Masjid Tengku Razaleigh is a mosque located in the Gua Musang District within Kelantan, Malaysia. Built in the 1940s, it is one of the earliest mosques in the district, along with Masjid Tengku Muhammad Faiz Petra. The mosque is named after Tengku Razaleigh Hamzah, the former Member of Parliament for the Gua Musang District. Due to its small size and repeated damage from constant flooding, the mosque was replaced by Masjid Jamek Razaleigh, a larger mosque located a few metres away from the site. Although still open to the public, it does not hold daily or Friday prayers anymore.

== Tomb of Nik Moh ==
In the middle of the prayer hall of the mosque, there is a grave of a pregnant woman named Nik Moh who was murdered in an ambush in 1948 by the soldiers of the Malayan People's Anti-Japanese Army (MPAJA). The grave was originally located outside the mosque, but it ended up inside the main prayer hall of the mosque after a major reconstruction in the late 1970s. This grave remained inside the mosque and was never removed in order to serve as a memorial to the Malaysians that were killed by the MPAJA. Due to controversies regarding the topic of having a grave inside the main prayer hall of a mosque, religious scholars of Kelantan issued a fatwa that a barrier be built over the grave to ensure that it is not visible to the worshippers in the mosque.

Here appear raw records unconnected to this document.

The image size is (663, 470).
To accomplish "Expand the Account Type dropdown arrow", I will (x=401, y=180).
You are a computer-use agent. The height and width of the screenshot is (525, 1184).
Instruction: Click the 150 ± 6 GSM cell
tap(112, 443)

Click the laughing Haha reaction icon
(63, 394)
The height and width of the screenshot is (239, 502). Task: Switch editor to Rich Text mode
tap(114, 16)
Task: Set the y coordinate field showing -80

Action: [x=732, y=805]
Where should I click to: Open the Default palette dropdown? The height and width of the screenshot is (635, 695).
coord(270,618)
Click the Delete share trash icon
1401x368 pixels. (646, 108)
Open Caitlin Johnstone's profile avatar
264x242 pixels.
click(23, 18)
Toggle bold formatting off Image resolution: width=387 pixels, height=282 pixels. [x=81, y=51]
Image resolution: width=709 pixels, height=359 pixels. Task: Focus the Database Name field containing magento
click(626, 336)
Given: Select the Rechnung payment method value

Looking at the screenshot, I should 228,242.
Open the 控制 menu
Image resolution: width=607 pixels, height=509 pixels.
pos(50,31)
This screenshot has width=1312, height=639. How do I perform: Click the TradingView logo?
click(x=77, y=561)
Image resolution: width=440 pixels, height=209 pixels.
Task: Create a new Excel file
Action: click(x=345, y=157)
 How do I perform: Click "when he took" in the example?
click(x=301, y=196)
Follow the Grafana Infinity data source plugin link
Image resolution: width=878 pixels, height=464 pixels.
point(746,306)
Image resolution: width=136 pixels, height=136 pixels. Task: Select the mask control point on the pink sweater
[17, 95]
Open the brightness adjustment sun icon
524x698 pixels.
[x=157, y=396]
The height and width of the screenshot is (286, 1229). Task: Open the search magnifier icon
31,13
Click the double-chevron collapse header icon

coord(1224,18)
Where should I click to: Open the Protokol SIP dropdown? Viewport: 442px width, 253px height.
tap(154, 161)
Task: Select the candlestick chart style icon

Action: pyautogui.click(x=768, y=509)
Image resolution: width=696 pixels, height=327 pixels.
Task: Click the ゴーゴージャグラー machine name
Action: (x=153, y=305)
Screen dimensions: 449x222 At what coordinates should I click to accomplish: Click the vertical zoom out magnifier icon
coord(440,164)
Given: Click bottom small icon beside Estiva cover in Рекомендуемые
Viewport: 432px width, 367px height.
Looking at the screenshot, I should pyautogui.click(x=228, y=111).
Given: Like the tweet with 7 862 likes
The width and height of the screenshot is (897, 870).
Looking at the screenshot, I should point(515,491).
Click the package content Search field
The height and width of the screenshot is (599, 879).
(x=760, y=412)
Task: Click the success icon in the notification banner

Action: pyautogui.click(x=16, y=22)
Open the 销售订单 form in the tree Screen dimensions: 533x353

The grave is still present inside the main prayer hall of the mosque, but is now covered with a bookshelf that completely disguises it. It can still be accessed by opening the cabinet doors at the base of the bookshelf. It is still venerated amongst residents of Gua Musang, who petition for it to be preserved, even if the mosque has to be demolished in future.

== Transportation ==
Masjid Tengku Razaleigh is accessible from the Gua Musang railway station, which is served by four KTM Intercity services.